Saved entries
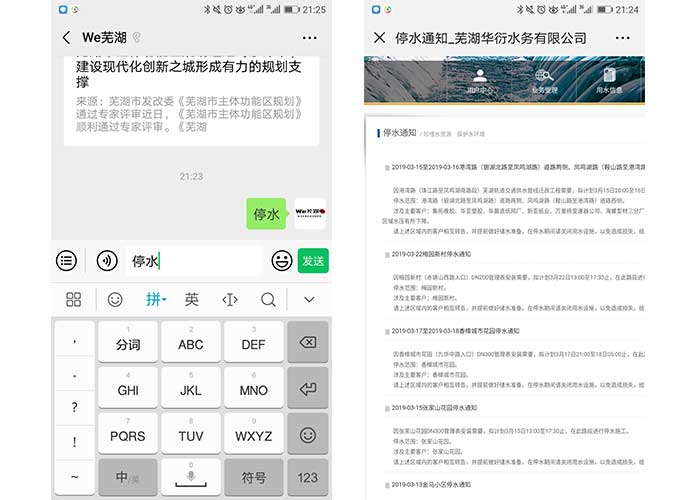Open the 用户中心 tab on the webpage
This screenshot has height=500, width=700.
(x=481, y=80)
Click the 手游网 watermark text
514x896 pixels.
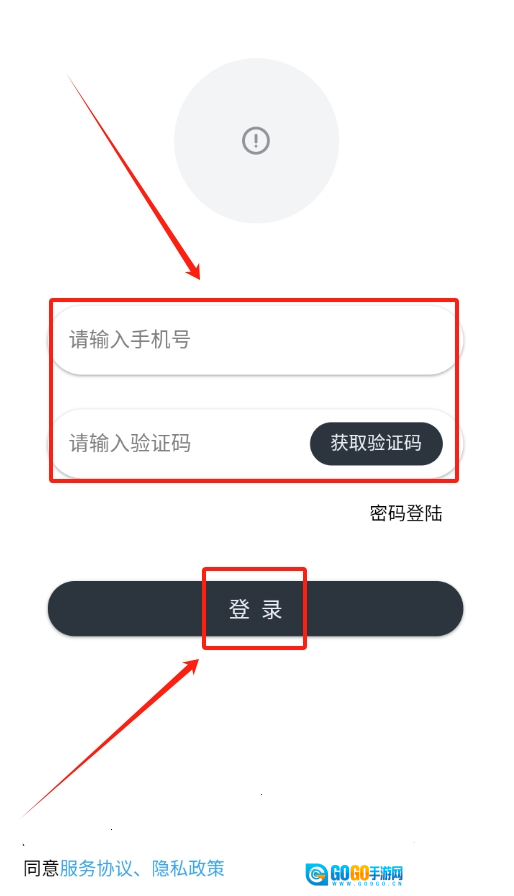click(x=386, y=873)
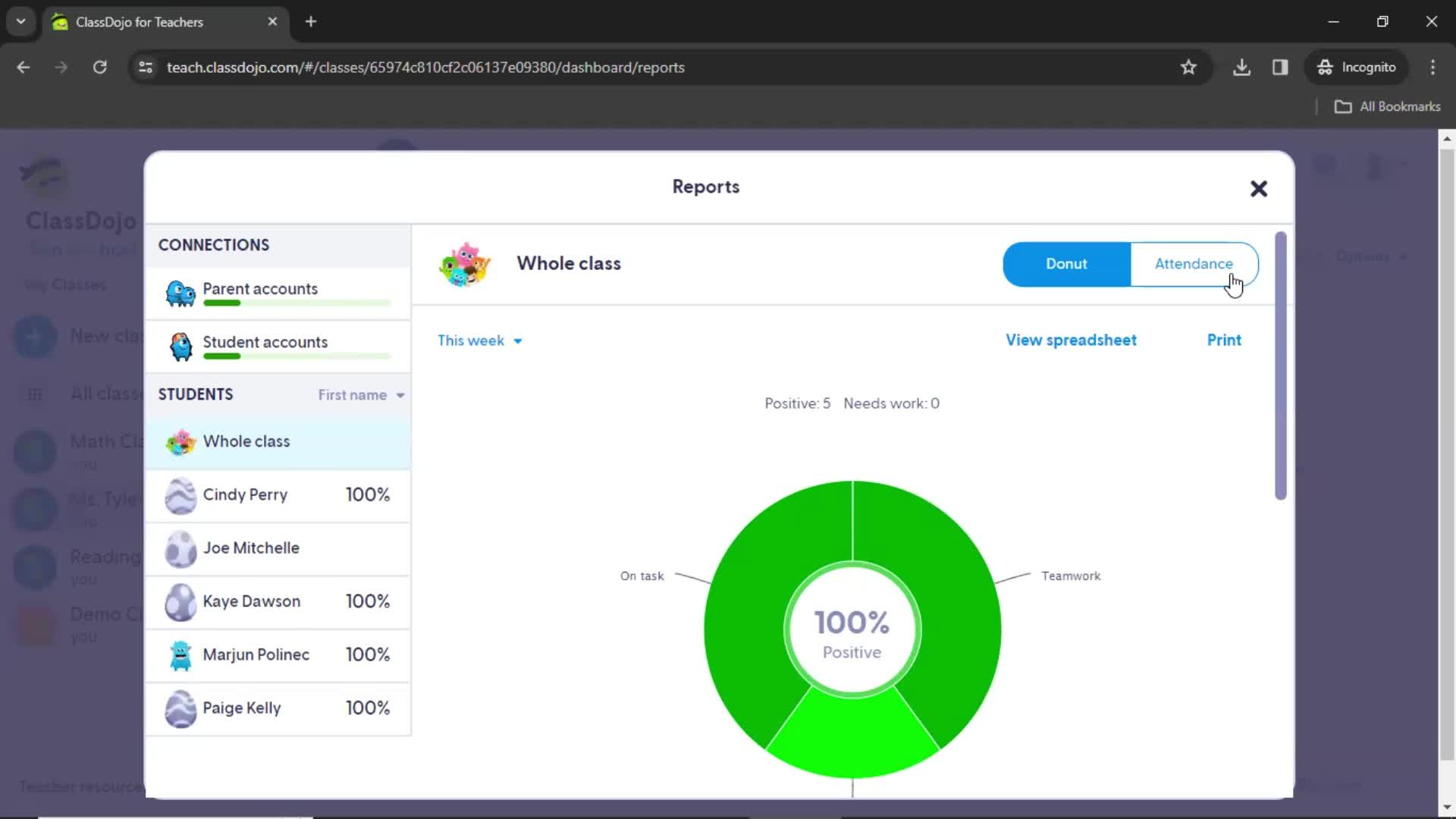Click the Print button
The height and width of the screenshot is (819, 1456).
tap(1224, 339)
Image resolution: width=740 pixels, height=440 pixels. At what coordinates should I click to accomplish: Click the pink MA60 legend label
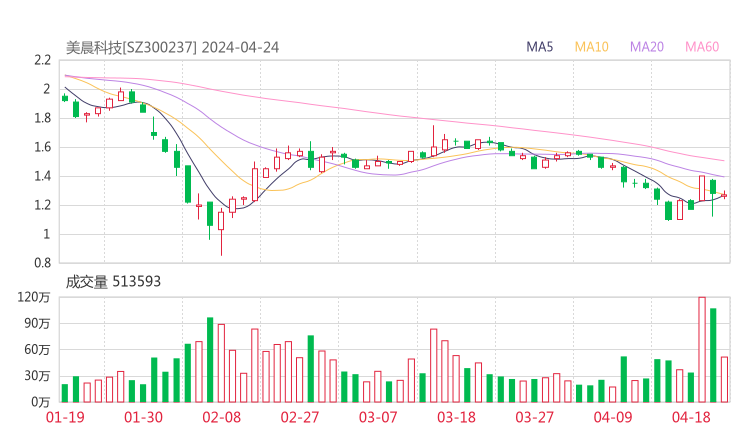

- **The problem**: What is needed is a word-for-word copy of the lines from the one containing "514x896 pixels." through the final line of the records above, both included, with the pictures left out.

- **Task response**:
514x896 pixels.
click(x=386, y=873)
Click the Print button
The height and width of the screenshot is (819, 1456).
tap(1224, 339)
Image resolution: width=740 pixels, height=440 pixels. At what coordinates should I click to accomplish: Click the pink MA60 legend label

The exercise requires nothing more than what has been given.